### [LESETEXT]
<<<<

Polizei-Entscheidung zu Arian (6): Vermissten-Experte ist empört – „Habe dafür kein Verständnis“
Peter Jamin
Polizei-Entscheidung zu Arian (6): Vermissten-Experte ist empört – „Habe dafür kein Verständnis“
Seit dem 22. April suchte die Polizei erfolglos nach Arian aus Bremervörde. Nun wird der Einsatz zurückgefahren. Experten schlagen Alarm – darunter Peter Jamin.
Bremervörde – Die bislang größte Suchaktion nach dem vermissten Arian (6) in Bremervörde-Elm und im Umland hatte am Wochenende eigentlich große Hoffnung bereitet. Mehr als 1200 Einsatzkräfte verschiedener Organisationen beteiligten sich bei der Suche, zahlreiche Spürhunde und Drohnen waren im Einsatz. Doch ohne Erfolg: Von dem Sechsjährigen fehlt seit mehr als einer Woche jede Spur. Am Montag (29. April) kündigte die Polizei an, die Suche ab Dienstag nur noch anlassbezogen fortzusetzen. „Wir werden ab morgen hier nicht mehr vor Ort sein“, sagte ein Sprecher der Polizei. Ein Vermissten-Experte verurteilt die Entscheidung scharf.

>>>>

(Daten zur Lage von Wörtern und Elementen)
<<<<

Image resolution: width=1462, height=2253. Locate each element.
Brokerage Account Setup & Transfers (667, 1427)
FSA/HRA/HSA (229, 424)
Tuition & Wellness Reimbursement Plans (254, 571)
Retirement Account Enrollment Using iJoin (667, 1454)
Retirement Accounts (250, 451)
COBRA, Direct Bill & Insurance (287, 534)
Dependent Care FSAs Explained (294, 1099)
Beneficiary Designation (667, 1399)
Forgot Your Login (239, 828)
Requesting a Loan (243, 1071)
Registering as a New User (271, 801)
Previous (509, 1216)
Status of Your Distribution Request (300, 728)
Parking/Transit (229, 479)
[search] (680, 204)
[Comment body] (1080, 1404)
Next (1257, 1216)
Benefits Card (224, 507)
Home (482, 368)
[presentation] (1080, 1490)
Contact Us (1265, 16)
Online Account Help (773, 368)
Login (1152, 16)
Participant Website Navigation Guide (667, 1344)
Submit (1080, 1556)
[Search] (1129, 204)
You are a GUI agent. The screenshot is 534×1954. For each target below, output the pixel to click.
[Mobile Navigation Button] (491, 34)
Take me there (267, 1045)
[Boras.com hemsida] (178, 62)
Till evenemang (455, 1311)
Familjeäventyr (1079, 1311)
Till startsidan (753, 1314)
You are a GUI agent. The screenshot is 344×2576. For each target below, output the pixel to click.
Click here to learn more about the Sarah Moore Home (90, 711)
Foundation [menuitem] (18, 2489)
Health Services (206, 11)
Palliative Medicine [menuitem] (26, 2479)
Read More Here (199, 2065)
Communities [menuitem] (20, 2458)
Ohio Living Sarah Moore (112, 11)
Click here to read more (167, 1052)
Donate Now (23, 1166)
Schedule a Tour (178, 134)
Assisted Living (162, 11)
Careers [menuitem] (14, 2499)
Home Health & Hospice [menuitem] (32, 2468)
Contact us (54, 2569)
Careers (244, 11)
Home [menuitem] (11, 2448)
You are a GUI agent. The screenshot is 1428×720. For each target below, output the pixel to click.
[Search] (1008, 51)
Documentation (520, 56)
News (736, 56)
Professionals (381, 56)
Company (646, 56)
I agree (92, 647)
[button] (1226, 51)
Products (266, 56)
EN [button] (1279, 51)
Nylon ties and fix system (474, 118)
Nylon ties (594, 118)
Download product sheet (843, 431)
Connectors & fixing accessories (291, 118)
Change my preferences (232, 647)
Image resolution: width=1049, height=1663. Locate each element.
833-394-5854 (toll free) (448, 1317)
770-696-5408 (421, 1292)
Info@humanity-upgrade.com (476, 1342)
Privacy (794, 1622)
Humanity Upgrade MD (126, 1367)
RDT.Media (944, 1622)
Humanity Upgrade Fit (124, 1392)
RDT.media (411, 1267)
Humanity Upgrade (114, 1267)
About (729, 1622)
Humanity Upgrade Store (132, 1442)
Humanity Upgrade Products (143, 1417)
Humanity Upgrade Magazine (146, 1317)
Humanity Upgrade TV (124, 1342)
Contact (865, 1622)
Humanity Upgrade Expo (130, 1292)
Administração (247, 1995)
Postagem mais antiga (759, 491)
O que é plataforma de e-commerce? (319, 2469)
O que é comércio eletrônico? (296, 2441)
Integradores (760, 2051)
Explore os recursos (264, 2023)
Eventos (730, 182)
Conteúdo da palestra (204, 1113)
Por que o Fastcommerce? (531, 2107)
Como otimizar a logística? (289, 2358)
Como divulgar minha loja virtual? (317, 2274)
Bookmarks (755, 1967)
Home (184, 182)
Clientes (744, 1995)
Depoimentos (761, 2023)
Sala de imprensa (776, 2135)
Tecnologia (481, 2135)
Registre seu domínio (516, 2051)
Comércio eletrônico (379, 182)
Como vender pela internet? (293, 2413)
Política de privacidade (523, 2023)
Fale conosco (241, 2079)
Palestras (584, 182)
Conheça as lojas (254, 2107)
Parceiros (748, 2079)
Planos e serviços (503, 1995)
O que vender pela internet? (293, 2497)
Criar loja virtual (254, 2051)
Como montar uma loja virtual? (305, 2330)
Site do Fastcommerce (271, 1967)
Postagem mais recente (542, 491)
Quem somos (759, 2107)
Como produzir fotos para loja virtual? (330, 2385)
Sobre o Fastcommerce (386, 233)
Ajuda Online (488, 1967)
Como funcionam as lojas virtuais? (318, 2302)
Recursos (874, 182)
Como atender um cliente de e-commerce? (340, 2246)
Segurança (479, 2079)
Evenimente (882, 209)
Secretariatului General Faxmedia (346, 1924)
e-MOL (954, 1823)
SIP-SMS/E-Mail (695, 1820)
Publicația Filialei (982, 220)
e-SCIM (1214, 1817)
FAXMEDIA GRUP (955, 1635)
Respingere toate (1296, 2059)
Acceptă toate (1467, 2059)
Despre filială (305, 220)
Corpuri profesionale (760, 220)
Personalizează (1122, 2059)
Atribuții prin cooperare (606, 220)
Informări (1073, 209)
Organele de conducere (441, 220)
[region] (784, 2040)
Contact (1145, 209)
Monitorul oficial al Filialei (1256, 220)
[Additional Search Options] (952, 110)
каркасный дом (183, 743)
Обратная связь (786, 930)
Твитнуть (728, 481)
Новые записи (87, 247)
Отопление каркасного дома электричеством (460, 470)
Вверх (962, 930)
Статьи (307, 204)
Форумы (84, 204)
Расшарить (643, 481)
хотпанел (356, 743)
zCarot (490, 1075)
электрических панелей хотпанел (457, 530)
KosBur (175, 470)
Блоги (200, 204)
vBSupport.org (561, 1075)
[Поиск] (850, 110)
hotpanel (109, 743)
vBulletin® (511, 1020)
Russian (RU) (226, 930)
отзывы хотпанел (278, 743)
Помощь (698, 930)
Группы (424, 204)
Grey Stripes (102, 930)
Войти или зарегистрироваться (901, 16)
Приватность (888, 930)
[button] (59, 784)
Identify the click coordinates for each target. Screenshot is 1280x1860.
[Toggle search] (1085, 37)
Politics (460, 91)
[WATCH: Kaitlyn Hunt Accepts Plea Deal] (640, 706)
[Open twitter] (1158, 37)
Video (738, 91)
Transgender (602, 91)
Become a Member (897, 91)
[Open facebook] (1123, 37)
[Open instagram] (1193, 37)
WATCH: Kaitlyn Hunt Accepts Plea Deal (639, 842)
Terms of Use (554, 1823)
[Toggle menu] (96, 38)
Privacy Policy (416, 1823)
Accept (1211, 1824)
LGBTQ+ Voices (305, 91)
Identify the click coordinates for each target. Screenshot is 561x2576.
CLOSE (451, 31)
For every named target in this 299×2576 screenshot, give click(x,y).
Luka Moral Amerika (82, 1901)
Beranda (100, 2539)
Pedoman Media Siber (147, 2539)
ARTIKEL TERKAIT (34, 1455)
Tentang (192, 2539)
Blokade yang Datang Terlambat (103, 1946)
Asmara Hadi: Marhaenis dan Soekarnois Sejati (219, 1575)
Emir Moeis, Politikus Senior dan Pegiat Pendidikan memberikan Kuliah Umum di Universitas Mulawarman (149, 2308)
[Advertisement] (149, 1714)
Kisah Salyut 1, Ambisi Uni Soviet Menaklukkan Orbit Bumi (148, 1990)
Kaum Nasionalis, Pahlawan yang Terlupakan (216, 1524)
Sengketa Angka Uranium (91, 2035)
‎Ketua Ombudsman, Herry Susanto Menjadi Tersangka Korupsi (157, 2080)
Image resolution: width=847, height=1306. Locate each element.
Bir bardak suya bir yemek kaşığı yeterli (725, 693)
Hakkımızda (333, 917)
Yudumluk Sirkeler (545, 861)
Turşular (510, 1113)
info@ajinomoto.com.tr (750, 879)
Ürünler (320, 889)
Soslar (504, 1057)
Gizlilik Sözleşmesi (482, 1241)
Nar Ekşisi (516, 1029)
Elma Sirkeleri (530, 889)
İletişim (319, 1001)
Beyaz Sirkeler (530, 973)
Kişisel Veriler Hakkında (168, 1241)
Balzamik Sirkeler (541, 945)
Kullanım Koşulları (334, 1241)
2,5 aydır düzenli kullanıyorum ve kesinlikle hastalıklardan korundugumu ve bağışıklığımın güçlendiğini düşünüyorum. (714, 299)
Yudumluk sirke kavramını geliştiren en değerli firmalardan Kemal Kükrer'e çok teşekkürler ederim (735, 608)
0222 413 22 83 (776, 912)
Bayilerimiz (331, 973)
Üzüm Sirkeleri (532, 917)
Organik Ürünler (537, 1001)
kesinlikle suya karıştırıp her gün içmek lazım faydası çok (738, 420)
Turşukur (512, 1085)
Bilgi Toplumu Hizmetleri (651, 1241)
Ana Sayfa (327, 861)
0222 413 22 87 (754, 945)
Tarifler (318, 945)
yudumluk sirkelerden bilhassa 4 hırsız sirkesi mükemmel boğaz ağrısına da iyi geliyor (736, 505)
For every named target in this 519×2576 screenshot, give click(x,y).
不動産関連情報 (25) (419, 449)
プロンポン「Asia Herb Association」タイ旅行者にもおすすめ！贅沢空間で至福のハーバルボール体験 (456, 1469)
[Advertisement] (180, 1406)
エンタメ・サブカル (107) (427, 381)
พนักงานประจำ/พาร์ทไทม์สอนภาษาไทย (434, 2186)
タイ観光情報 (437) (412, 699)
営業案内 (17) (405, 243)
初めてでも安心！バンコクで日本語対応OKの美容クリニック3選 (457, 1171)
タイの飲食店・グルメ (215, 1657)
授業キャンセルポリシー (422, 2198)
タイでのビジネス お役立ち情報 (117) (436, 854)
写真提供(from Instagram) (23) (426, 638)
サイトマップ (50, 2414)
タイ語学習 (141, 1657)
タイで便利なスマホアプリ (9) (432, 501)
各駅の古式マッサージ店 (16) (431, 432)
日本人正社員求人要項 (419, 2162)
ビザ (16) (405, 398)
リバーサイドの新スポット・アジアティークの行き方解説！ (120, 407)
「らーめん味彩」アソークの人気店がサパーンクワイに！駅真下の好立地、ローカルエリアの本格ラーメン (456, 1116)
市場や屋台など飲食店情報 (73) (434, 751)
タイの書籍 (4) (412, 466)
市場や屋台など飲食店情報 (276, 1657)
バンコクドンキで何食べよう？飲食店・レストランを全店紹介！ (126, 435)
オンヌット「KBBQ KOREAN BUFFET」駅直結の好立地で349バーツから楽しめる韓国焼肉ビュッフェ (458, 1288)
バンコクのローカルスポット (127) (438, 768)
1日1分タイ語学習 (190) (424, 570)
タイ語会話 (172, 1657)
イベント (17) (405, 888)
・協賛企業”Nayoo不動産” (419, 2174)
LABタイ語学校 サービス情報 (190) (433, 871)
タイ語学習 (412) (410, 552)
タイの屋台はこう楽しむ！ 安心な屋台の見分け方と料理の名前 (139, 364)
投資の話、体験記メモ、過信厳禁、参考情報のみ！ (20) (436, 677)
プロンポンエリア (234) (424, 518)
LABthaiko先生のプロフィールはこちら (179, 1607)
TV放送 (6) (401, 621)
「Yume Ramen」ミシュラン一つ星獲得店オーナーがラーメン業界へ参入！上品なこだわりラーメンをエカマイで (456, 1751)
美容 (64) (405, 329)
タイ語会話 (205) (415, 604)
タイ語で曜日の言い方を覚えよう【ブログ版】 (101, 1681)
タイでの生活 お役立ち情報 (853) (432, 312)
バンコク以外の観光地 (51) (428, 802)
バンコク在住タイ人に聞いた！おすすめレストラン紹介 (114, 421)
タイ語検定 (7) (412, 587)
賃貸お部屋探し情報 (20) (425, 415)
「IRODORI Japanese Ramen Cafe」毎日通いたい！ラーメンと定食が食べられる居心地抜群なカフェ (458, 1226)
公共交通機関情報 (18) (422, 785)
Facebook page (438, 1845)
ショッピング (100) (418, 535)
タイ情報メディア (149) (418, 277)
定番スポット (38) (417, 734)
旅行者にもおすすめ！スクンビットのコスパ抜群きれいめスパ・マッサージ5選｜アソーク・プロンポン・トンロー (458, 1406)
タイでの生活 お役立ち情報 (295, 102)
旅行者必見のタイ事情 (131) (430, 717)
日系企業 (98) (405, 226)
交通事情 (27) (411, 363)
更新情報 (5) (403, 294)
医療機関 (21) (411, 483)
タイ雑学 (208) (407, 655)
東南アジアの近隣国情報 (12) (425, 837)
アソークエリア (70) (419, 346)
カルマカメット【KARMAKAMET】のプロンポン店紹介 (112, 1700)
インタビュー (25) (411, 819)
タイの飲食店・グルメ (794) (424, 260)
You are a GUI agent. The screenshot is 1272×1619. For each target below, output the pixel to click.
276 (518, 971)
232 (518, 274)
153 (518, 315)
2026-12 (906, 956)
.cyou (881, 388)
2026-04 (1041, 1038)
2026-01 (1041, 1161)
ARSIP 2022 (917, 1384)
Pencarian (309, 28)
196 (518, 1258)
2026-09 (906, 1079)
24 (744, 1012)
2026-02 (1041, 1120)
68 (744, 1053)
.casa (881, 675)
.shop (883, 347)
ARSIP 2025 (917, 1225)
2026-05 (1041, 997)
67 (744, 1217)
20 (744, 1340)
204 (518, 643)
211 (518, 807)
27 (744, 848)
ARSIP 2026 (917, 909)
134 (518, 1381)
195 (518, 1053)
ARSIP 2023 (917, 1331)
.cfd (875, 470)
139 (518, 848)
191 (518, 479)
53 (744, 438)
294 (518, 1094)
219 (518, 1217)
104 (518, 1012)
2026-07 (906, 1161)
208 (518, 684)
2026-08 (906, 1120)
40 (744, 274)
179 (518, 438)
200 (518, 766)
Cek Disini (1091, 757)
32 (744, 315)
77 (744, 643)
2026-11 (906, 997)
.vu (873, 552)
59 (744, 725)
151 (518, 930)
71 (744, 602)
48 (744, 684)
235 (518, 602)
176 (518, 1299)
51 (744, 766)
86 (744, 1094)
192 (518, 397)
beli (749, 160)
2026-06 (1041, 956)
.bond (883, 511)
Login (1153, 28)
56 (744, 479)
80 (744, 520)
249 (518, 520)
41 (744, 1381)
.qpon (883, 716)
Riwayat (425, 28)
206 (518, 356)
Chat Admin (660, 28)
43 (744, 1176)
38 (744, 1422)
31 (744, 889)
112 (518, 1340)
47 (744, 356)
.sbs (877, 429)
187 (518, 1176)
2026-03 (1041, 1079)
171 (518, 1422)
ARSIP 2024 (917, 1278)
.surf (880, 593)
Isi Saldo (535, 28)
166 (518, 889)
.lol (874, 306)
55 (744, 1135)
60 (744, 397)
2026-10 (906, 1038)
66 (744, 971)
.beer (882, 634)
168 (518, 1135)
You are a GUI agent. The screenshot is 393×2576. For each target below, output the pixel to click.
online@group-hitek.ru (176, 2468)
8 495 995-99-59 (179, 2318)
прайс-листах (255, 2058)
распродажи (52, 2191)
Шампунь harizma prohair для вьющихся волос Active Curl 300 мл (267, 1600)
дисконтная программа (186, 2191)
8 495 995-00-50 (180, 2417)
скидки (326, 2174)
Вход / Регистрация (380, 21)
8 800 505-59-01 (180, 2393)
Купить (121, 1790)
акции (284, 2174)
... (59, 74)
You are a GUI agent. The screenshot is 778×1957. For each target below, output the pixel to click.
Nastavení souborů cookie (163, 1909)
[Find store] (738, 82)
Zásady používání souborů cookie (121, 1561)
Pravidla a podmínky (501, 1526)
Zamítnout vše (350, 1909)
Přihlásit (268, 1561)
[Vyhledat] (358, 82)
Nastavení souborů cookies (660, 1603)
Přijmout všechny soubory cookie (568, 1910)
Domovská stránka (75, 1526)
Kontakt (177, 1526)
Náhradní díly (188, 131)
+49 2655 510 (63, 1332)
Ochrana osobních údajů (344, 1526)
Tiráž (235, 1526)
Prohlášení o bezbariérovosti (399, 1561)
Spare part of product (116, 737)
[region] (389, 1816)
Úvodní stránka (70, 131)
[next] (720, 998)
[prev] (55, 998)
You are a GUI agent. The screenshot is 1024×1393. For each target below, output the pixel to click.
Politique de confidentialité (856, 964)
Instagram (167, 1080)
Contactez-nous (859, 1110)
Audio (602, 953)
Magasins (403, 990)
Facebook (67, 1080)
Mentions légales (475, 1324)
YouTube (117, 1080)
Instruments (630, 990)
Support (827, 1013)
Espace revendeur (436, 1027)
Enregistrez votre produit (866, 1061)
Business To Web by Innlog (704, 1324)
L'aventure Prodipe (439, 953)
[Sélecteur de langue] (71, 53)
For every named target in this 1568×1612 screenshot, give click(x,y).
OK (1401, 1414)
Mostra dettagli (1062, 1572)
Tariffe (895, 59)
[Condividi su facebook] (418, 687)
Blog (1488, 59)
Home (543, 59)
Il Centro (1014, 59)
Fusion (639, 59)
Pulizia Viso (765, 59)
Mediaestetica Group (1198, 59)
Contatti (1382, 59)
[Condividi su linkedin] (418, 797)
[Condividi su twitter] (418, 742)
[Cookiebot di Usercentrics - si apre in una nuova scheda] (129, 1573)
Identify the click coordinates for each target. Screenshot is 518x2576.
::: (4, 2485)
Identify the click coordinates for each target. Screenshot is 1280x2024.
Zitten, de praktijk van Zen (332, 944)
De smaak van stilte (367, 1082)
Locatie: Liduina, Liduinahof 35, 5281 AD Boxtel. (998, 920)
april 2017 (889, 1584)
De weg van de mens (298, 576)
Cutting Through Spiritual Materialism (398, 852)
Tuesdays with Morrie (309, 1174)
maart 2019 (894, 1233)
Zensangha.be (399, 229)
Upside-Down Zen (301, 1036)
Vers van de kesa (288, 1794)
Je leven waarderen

>>>>

### [KURZE AUFGABE A]
Beantworte anhand des Artikels über die Suche nach Arian diese Fragen:
(i) Seit welchem Datum suchte die Polizei nach Arian?
(ii) Wie viele Einsatzkräfte beteiligten sich an der bislang größten Suchaktion?
(iii) An welchem Tag kündigte die Polizei an, die Suche nur noch anlassbezogen fortzusetzen?
### [KURZE AUFGABE B]
Gib den Abschnitt des Artikels über die Suche nach Arian wörtlich wieder, und zwar zwischen „Bremervörde – Die“ und „die Entscheidung scharf.“, beide einschließlich.
Die Zeilen sind eigenständiges Material und gehören nicht zum Artikel.

### [RICHTIGE ANTWORT A]
(i) Seit dem 22. April.
(ii) Mehr als 1200 Einsatzkräfte.
(iii) Am Montag, dem 29. April.

### [RICHTIGE ANTWORT B]
Bremervörde – Die bislang größte Suchaktion nach dem vermissten Arian (6) in Bremervörde-Elm und im Umland hatte am Wochenende eigentlich große Hoffnung bereitet. Mehr als 1200 Einsatzkräfte verschiedener Organisationen beteiligten sich bei der Suche, zahlreiche Spürhunde und Drohnen waren im Einsatz. Doch ohne Erfolg: Von dem Sechsjährigen fehlt seit mehr als einer Woche jede Spur. Am Montag (29. April) kündigte die Polizei an, die Suche ab Dienstag nur noch anlassbezogen fortzusetzen. „Wir werden ab morgen hier nicht mehr vor Ort sein“, sagte ein Sprecher der Polizei. Ein Vermissten-Experte verurteilt die Entscheidung scharf.